■ **Document section**:

User-Agent: slrn/1.0.3 (Linux)
Cancel-Lock: sha1:q7/9O4m8dB6U866HEHWHlHFX2n4=
Bytes: 2663

MitchAlsup1 <mitchalsup@aol.com> schrieb:

> I, personally, have found many Newton-Raphson iterators that converge
> faster using 1/SQRT(x) than using the SQRT(x) equivalent.

I can well believe that.

It is interesting to see what different architectures offer for
faster reciprocals.

POWER has fre and fres (double and single version) for approximate
divisin, which are accurate to 1/256.  These operations are quite
fast, 4 to 7 cycles on POWER9, with up to 4 instructions per cycle
so obviously fully pipelined.  With 1/256 accuracy, this could
actually be the original Quake algorithm (or its modification)
with a single Newton step, but this is of course much better in
hardware where exponent handling can be much simplified (and
done only once).

x86_64 has rcpss, accurate to 1/6144, with (looking at the
instruction tables) 6 for newer architectures, with a throuhtput
of 1/4.  So, if your business depends on calculating many inaccurate
square roots, fast, buy a POWER :-)

■ **Source data**:

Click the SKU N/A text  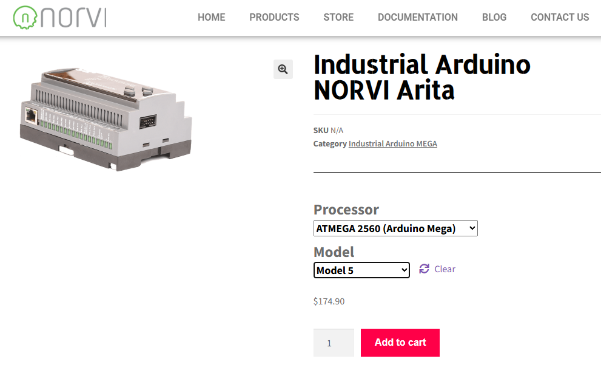pyautogui.click(x=328, y=130)
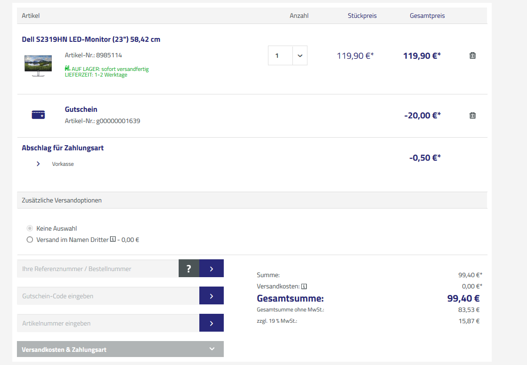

■ **What is required**: Can you reproduce everything from "I can well believe" down to "done only once)." in the post about fast reciprocals, word for word?

■ **Task solution**:
I can well believe that.

It is interesting to see what different architectures offer for
faster reciprocals.

POWER has fre and fres (double and single version) for approximate
divisin, which are accurate to 1/256.  These operations are quite
fast, 4 to 7 cycles on POWER9, with up to 4 instructions per cycle
so obviously fully pipelined.  With 1/256 accuracy, this could
actually be the original Quake algorithm (or its modification)
with a single Newton step, but this is of course much better in
hardware where exponent handling can be much simplified (and
done only once).